A Polícia Civil de Alagoas deflagrou, na manhã desta quarta-feira (22), a Operação Face Oculta e prendeu dois homens suspeitos de cometer crimes sexuais contra crianças e adolescentes em Maceió. Entre os investigados estão um professor de música e um prestador de serviço terceirizado do Instituto Federal de Alagoas (Ifal). A ação também cumpriu três mandados de busca e apreensão.
Segundo a Polícia Civil, os suspeitos são investigados pelos crimes de estupro de vulnerável, além de produção, armazenamento e compartilhamento de material de abuso sexual infantojuvenil. De acordo com as investigações, os dois não possuíam antecedentes criminais.
Conforme a delegada Maíra Balbi, a operação foi realizada após denúncias e teve como objetivo prender os investigados e apreender materiais que possam contribuir para o avanço das investigações.
A delegada Talita Aquino informou que, até o momento, duas vítimas foram identificadas. Em um dos casos, uma adolescente teria sido vítima de abusos por cerca de três anos por um professor de música. No outro, uma criança de dois anos teria sofrido abusos praticados pelo servidor do Ifal, que também é investigado por suspeita de maus-tratos contra animais.
A operação contou com a participação de equipes da Coordenadoria de Recursos Especiais (Core), da Polícia Científica e da Operação Policial Litorânea Integrada (Oplit). A Polícia Civil informou que as investigações continuam e novas informações poderão ser divulgadas conforme o andamento do caso.
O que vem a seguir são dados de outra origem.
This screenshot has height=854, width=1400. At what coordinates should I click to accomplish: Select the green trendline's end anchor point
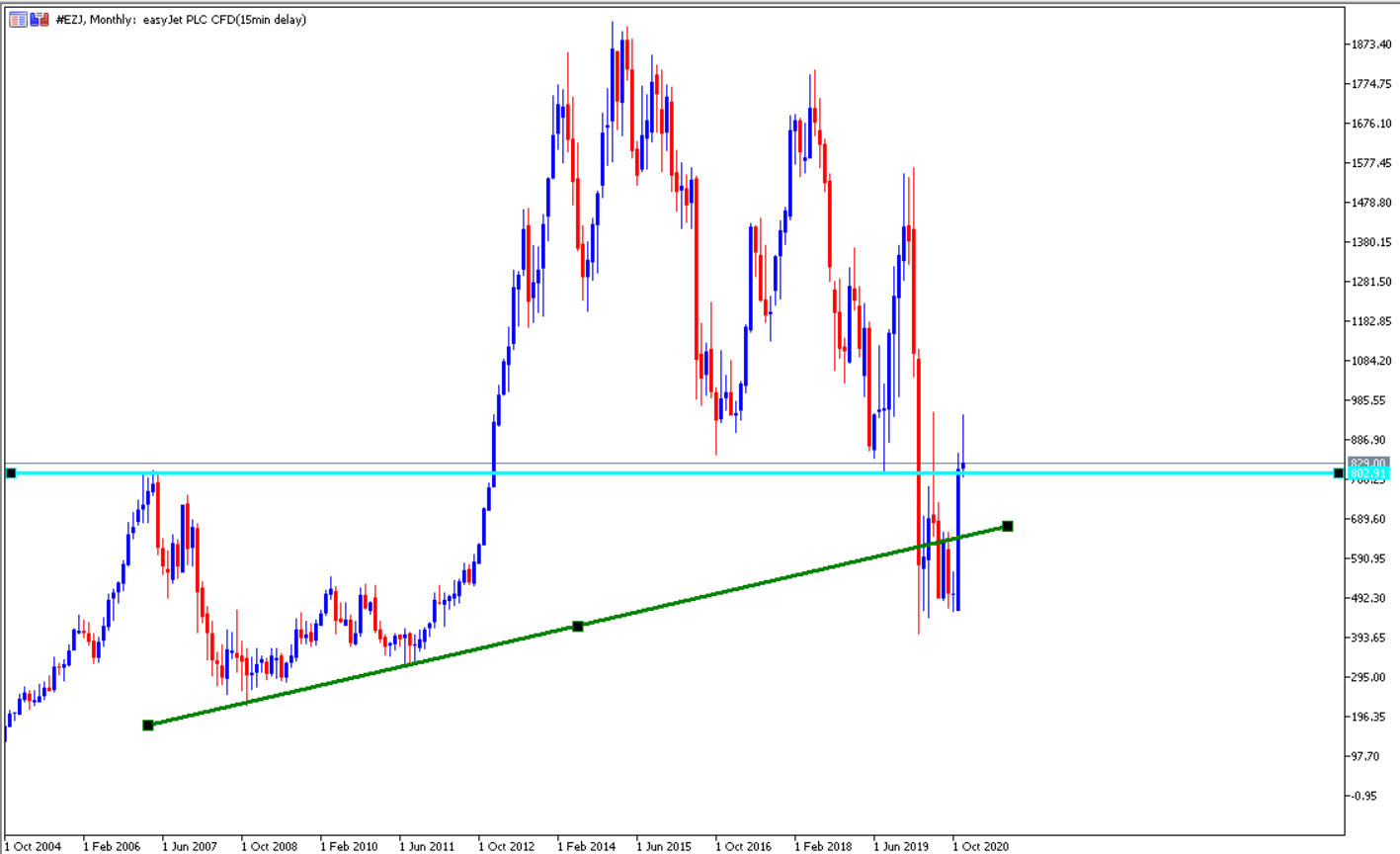1008,526
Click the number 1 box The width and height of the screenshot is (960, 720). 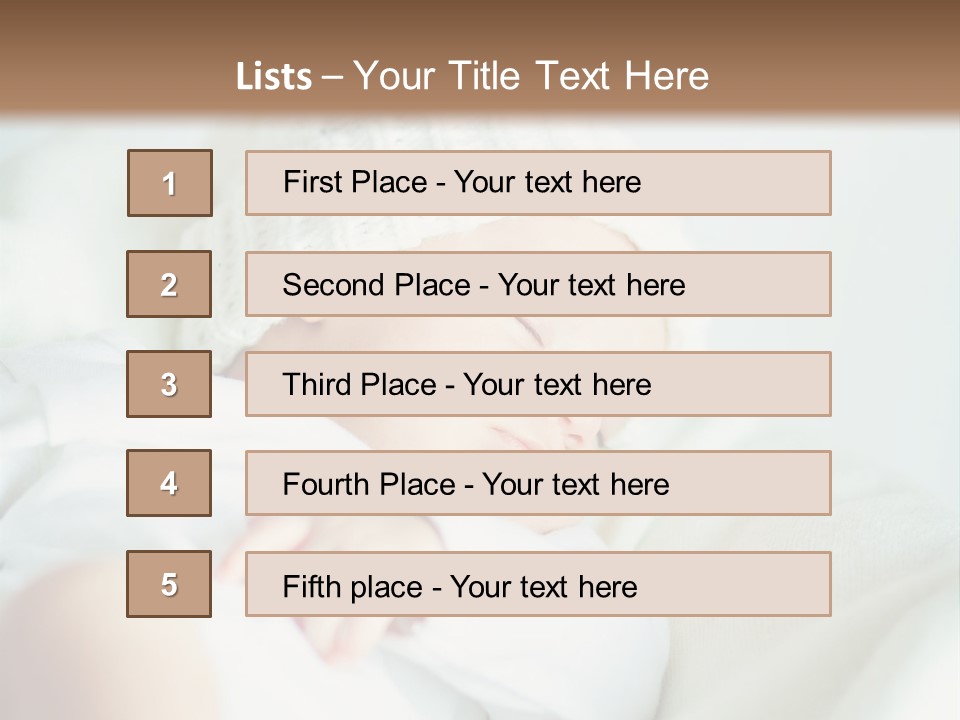click(x=169, y=183)
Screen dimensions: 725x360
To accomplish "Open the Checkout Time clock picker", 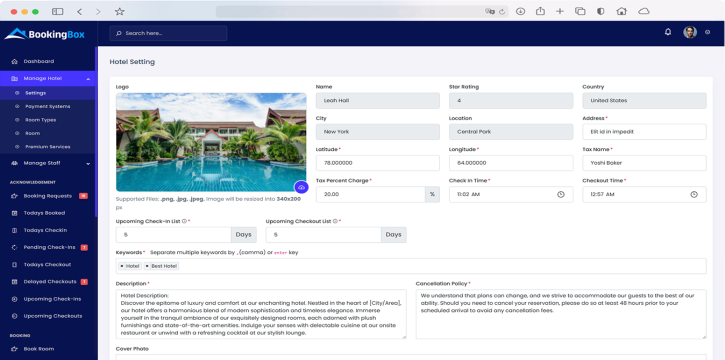I will click(x=694, y=195).
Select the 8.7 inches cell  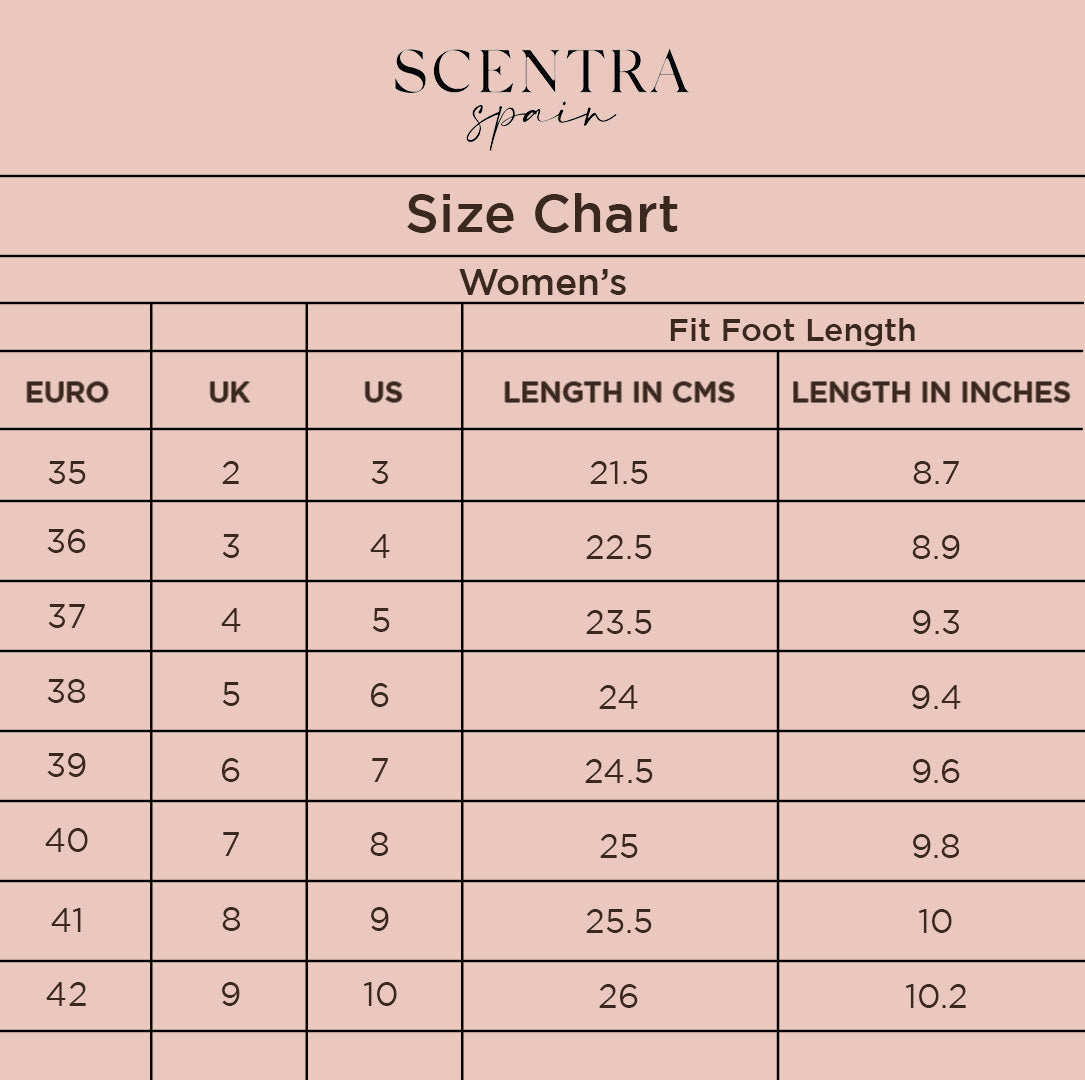(x=935, y=472)

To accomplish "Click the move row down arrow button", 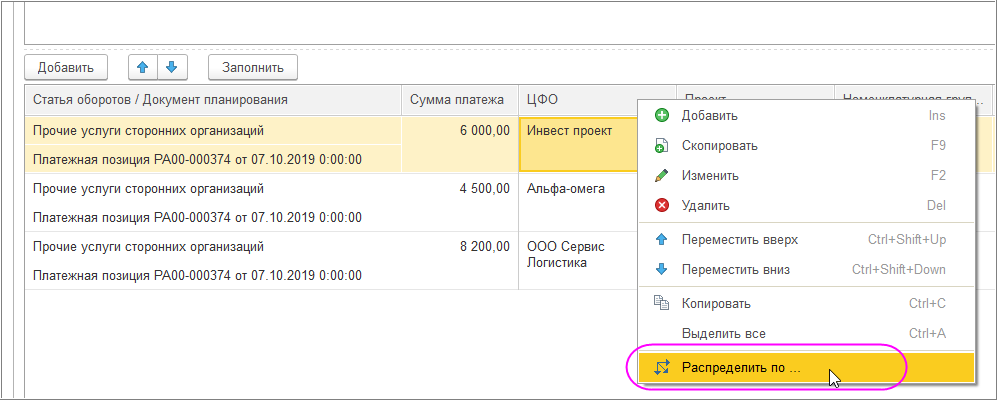I will [x=171, y=67].

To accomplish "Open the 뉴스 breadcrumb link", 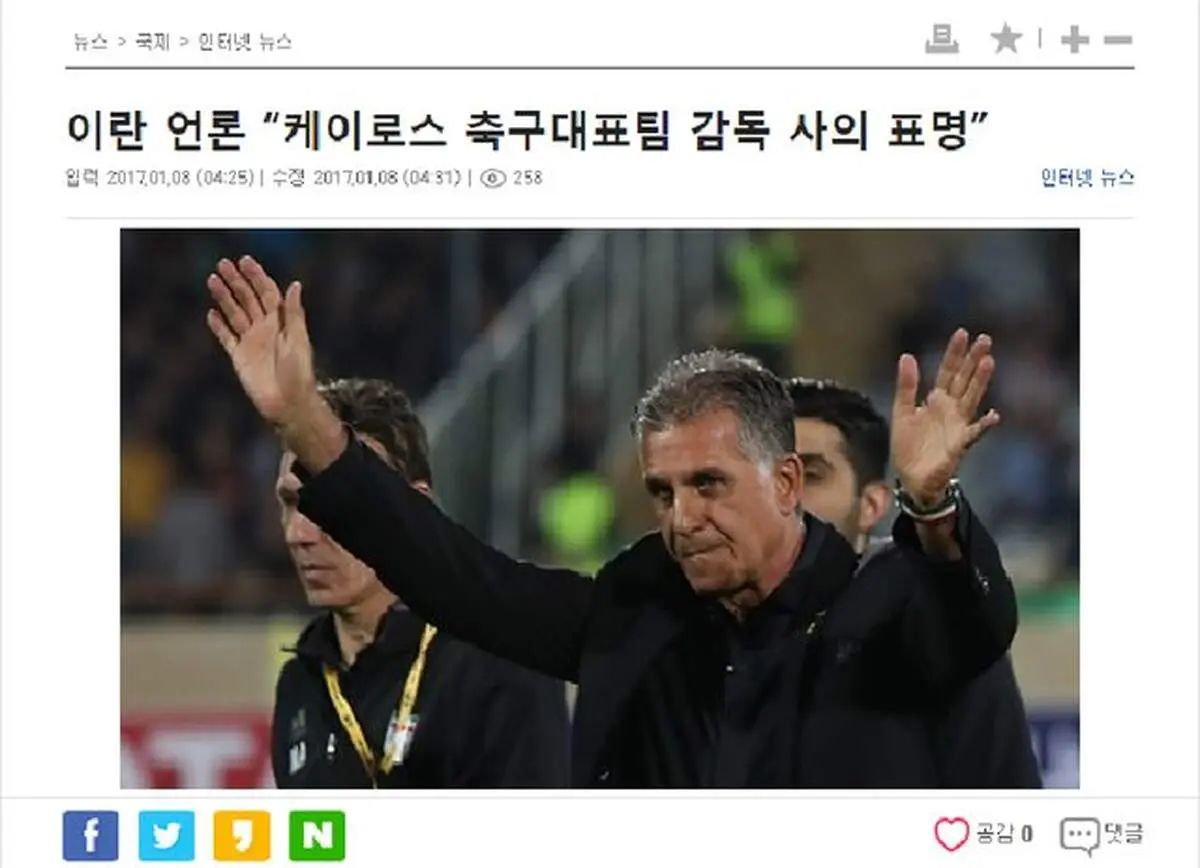I will (89, 42).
Em nota divulgada após a operação, o Instituto Federal de Alagoas afirmou que repudia qualquer forma de violência e que irá acompanhar a situação com a seriedade exigida.
O instituto destacou que, em caso de confirmação do envolvimento de um servidor da instituição no crime, adotará todas as providências administrativas cabíveis, conforme a lei.
A instituição informou ainda que não comentará o mérito das acusações para não prejudicar as investigações em curso. O Ifal ressaltou que possui um plano de enfrentamento e combate ao assédio, à discriminação e a outras violências, e colocou-se à disposição das autoridades competentes.